Purpose : Vascular endothelial growth factor A (VEGF) is upregulated in neovascular ocular conditions, including diabetic retinopathy (DR). To study the pathological processes in DR and develop novel treatments, VEGF-induced animal models have been established. Intravitreal injections of recombinant VEGF have been shown to mimic many of the complex DR mechanisms. However, the effects are transient due to the short half-life of injected peptides. The aim of this study was to generate an inducible VEGF expression the human retinal pigment epithelium (ARPE-19) cells.

Methods : ARPE-19 cells were transduced with lentivirus (LV) expressing a SparQ^TM all-in-one cumate-inducible plasmid (System Biosciences) expressing VEGF-A₁₆₅ at a multiplicity of infection (MOI) of 20. To induce VEGF expression, cumate (30 μg/ml) was added 3d post-transduction. After 48h, VEGF levels were determined in the culture medium by ELISA (R&D Systems) and by qPCR from cell lysates. Cell viability was evaluated by MTT assay; cell motility was measured by scratch assays. Effects of VEGF expression on ARPE19 permeability were performed in Transwell^® inserts (Corning Inc.) using conditioned media and quantified using fluorescent permeability standard, 6-carboxyfluorescein (6-CF).

Results : Cumate induction resulted in a 72% increase in VEGF levels as assessed by ELISA (MOI 20: 2005 ± 270 pg/ml vs. Control: 1165 ± 192 pg/ml, p < 0.05). qPCR revealed a 2.5-fold increase of VEGF mRNA levels compared with control (p < 0.01). MTT assay showed significantly increased number of cells at MOI 20 (115 ± 5%) compared with Control (100 ± 1%, p < 0.05), suggesting increased rate of proliferation. Permeability across the RPE monolayer was significantly increased in LV-transduced cells. Treatment of ARPE19 cells with conditioned media resulted in a significant increase in the apparent permeability coefficients (P_app) for 6-CF (0.66 ± 0.08 vs. 1.80 ± 0.41 x 10⁵ cm/s, p < 0.05). Scratch assays revealed increased motility and presence of tube-like structures in transduced cells, suggesting the presence of VEGF.

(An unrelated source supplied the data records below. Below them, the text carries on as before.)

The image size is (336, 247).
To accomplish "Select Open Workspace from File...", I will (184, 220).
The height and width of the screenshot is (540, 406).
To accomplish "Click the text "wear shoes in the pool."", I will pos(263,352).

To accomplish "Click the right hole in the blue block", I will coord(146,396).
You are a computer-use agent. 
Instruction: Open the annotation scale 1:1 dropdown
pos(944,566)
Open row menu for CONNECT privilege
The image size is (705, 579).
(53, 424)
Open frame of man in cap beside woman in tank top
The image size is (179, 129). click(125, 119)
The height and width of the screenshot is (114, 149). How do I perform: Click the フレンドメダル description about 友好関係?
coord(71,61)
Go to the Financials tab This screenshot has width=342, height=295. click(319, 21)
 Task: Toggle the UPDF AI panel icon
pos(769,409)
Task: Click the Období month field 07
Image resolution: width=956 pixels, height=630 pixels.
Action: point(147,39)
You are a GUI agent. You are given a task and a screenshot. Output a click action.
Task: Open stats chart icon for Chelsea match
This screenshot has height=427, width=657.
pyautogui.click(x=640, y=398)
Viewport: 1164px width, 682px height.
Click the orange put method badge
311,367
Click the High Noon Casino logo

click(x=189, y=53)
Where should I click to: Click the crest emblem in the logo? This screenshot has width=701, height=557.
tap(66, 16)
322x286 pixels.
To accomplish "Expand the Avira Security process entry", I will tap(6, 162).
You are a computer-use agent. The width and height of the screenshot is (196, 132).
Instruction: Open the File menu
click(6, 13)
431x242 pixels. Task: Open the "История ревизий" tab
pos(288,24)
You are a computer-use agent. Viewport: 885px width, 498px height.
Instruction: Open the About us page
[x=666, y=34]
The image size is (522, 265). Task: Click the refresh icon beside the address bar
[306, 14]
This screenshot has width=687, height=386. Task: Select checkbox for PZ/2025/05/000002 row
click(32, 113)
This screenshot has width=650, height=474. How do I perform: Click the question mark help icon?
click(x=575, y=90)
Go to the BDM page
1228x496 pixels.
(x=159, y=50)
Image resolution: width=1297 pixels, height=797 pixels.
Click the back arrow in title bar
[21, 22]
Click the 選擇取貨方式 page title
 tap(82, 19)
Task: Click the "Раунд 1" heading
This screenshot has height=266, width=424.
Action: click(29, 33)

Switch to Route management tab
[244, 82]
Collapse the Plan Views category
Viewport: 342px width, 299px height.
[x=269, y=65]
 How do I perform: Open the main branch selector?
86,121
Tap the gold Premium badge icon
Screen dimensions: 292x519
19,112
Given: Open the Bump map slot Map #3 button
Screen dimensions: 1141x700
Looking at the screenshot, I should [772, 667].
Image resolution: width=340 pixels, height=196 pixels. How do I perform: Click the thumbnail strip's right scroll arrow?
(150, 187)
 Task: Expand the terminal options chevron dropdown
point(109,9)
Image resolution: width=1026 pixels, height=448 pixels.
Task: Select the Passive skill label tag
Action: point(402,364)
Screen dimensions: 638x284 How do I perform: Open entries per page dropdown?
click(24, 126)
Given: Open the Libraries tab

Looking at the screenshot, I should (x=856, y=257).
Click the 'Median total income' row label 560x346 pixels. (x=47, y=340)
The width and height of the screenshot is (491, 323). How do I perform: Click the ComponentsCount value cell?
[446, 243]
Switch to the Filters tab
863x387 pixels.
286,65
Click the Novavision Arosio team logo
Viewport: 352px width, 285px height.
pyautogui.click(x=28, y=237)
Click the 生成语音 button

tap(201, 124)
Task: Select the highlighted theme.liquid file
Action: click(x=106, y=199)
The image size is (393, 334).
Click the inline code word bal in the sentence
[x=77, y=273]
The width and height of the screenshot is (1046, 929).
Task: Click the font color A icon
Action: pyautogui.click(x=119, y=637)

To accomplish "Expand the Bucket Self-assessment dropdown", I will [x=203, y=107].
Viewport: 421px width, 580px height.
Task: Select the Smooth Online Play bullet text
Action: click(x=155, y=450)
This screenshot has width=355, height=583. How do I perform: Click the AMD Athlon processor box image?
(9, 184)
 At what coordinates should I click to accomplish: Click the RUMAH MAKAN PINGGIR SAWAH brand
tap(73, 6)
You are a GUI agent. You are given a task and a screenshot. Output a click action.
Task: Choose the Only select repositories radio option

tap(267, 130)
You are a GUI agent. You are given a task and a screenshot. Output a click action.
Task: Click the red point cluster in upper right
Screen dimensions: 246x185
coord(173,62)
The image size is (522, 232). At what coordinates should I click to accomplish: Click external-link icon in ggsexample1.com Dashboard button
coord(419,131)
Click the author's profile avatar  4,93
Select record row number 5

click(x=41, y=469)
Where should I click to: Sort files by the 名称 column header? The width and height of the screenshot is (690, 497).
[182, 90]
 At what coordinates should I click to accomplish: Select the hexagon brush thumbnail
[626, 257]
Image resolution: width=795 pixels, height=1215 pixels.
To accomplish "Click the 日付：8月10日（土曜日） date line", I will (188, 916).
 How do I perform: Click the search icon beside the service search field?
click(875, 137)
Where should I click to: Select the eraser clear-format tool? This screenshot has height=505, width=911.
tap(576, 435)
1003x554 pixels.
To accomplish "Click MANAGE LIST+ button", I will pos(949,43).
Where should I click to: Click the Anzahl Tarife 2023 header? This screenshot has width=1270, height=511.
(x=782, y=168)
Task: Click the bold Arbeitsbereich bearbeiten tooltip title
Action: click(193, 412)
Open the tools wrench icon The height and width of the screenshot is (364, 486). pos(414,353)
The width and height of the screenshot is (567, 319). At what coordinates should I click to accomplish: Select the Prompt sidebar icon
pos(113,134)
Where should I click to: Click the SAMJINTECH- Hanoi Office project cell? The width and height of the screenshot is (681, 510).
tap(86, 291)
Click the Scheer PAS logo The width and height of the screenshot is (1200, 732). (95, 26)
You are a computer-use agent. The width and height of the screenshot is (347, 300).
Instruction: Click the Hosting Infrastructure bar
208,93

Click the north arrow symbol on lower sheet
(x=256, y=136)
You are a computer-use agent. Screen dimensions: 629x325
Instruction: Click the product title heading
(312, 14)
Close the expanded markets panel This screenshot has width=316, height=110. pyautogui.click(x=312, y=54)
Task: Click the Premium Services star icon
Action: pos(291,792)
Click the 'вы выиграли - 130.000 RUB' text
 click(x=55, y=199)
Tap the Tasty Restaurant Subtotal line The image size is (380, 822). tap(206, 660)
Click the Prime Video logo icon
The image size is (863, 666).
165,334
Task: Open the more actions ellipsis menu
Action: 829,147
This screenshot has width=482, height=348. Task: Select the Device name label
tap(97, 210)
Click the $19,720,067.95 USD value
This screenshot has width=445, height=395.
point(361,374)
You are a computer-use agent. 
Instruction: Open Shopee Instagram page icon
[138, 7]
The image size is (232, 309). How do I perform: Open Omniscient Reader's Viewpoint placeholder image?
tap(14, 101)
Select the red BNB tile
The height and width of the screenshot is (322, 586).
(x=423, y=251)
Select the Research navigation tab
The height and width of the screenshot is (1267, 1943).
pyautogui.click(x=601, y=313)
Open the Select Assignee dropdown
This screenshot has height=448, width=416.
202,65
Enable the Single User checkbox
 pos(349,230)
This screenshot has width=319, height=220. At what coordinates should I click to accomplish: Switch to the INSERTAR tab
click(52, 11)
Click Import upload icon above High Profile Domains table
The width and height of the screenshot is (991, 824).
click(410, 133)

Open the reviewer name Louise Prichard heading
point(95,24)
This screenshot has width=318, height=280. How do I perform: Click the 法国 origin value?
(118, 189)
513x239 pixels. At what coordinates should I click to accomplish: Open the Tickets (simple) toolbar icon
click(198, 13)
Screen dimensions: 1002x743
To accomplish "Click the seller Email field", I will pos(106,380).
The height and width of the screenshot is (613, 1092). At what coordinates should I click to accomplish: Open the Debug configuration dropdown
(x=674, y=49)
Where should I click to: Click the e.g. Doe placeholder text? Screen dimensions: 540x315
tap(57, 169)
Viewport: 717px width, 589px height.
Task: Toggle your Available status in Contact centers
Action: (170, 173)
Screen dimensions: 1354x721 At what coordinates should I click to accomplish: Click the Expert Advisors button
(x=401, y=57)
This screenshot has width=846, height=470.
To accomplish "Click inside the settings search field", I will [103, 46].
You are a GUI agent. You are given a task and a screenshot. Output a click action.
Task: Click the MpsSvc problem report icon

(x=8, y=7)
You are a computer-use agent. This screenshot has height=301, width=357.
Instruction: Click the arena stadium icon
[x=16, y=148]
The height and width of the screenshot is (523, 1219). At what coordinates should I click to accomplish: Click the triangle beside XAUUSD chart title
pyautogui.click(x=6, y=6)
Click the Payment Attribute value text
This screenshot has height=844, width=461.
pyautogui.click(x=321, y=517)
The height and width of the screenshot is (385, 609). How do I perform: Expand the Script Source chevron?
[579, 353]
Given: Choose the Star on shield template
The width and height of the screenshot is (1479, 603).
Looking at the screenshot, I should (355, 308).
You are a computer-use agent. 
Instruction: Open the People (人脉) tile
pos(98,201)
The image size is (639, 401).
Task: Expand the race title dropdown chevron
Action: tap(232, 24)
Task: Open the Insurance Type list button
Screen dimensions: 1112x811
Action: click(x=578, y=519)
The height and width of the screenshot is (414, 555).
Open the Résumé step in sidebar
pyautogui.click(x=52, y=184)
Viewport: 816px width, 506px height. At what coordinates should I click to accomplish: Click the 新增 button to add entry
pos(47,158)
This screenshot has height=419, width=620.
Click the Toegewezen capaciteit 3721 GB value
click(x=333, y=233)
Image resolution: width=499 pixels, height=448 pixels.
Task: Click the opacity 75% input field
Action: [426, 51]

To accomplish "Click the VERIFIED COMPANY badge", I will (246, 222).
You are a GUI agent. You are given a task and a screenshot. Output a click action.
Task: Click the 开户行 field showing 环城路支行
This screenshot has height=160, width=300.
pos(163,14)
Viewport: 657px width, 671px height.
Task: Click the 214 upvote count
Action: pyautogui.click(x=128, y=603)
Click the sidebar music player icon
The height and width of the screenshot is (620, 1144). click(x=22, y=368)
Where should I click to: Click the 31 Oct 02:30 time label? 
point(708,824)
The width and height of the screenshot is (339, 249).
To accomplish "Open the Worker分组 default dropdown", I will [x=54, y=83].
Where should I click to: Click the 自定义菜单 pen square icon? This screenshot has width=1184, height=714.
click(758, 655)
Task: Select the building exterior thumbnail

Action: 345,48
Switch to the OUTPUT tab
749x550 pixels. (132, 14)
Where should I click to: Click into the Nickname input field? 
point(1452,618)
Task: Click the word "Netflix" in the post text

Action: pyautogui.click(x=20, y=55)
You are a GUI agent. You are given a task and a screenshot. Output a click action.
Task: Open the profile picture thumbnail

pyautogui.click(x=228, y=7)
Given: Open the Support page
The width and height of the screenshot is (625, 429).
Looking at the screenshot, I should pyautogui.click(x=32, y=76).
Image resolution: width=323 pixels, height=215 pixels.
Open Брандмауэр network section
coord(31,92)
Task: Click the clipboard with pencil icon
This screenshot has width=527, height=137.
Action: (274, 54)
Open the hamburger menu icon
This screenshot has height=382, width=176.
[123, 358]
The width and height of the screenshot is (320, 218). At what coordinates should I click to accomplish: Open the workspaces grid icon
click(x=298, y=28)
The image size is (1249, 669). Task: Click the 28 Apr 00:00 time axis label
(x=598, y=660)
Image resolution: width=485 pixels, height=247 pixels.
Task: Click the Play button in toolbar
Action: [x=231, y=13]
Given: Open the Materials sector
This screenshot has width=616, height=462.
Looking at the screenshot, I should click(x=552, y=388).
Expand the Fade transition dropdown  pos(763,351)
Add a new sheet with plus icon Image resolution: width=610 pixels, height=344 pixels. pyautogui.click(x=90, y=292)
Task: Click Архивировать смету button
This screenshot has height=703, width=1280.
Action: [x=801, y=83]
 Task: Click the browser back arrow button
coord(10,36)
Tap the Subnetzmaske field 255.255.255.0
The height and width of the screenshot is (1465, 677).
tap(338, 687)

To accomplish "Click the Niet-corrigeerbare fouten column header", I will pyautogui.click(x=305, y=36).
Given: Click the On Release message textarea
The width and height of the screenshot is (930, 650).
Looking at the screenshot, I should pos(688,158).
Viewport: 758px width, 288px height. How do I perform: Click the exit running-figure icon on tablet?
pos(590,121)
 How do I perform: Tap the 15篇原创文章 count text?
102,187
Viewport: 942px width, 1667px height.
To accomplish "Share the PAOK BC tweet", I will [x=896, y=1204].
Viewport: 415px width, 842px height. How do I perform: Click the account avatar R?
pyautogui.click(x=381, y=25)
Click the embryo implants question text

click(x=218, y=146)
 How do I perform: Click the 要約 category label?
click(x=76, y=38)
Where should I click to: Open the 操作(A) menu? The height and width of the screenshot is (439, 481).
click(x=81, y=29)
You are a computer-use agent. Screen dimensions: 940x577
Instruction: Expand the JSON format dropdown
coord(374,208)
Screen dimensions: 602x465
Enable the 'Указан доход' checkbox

Conclusions : Cumate-inducible VEGF expression is a feasible approach for mechanistic studies evaluating the dose-dependent effects of VEGF on ARPE19 in preclinical drug discovery studies. Future work will generate stably expressing cell lines and evaluate the utility of cumate-inducible VEGF-expressing LV in in vivo systems.

This abstract was presented at the 2022 ARVO Annual Meeting, held in Denver, CO, May 1-4, 2022, and virtually.